Raporda “Algoritmik sıfır bilgi kanıtları (ZKP’ler) kurumsal kullanıma hazır değil” ifadesine yer veriliyor.
- S Mart Sözleşmeleri Avukatları İşten Çıkaracak
Akıllı sözleşmelerin avukatların yerini alacağı efsanesi 10 numaralı efsane olarak ele alınıyor. Akıllı sözleşmeler belirli süreçleri otomatikleştirebilse de raporda “kod kanun değildir” belirtiliyor.
Raporda, “Bir ağdaki katılımcılar akıllı sözleşme uygulamasının sonuçlarına uymak isteseler bile, yine de aynı şeyi belirten ve diğer standart sözleşme ilkelerini kapsayan ayrı bir yasal anlaşmaya ihtiyaçları var” ifadesine yer veriliyor.
- İnşa Edin Ve Gelecekler
Blockchain teknolojisi olgunlaştıkça işletmelerin çözümleri benimseme olasılıklarının daha yüksek olacağı düşünülüyor. Ancak durum böyle olmayabilir.
Raporda, Haziran 2022 ile Ocak 2024 arasında birçok kurumsal blockchain girişiminin başarısızlıkla sonuçlandığı belirtiliyor.

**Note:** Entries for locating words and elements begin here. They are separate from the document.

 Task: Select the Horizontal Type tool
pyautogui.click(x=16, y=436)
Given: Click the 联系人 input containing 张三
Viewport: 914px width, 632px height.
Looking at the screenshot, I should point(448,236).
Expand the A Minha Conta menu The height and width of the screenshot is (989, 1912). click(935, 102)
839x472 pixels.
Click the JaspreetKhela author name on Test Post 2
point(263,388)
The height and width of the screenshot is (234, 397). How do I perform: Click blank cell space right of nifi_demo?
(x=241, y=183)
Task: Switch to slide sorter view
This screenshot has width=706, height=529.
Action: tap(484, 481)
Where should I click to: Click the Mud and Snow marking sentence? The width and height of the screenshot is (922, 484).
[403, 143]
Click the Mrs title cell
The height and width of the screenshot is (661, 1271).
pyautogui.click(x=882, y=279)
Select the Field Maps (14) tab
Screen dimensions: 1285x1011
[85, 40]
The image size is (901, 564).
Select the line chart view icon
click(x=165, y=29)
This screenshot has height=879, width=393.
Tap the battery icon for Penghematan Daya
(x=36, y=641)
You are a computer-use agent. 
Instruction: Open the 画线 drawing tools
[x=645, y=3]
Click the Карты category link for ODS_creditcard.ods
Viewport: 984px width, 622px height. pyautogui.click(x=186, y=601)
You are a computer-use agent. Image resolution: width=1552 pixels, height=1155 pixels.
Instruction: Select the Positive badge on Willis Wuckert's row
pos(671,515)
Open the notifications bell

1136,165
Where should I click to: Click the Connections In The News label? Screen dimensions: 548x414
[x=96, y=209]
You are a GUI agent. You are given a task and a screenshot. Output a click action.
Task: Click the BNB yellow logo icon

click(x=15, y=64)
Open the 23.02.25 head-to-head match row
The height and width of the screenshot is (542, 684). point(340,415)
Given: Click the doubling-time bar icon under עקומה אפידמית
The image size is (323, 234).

Neyse ki benzer bir kaderden kaçınmak isteyen karar vericiler artık önemli derslerin farkına varıyorlar.
Rapora göre işletmelerin ekosistem ortaklarının ve müşterilerin ihtiyaç ve isteklerini dikkate alması gerekiyor. Blockchain çözümlerini kullanan işletmeler, ticari bir modelin organik olarak gelişmesini beklememelidir.
Son olarak işletmelerin bir çözümü uygulamadan önce blockchain yazılımı hakkında derinlemesine araştırma yapmaları gerekmektedir. Rapor, büyük işletmelerin blockchain teknolojisini kullanırken dikkatli ilerlemesi gerektiği konusunda uyarıyor.
“TradeLens’in başarısızlığına en büyük katkıyı sağlayanlardan biri Maersk’in pazardaki hakim konumuydu. Her şey böyle olsa bile (ki öyle değildi), Maersk’in büyüklüğü, Maersk’in onlar hakkında çok fazla şey öğreneceğinden korkan daha küçük ekosistem katılımcılarıyla ilgiliydi; Maersk’in büyük rakipleri ise bir Maersk’in parçası olmakla o kadar da ilgilenmiyordu. Raporda, IBM’in katılımına rağmen ağın liderliğinde olduğu belirtiliyor.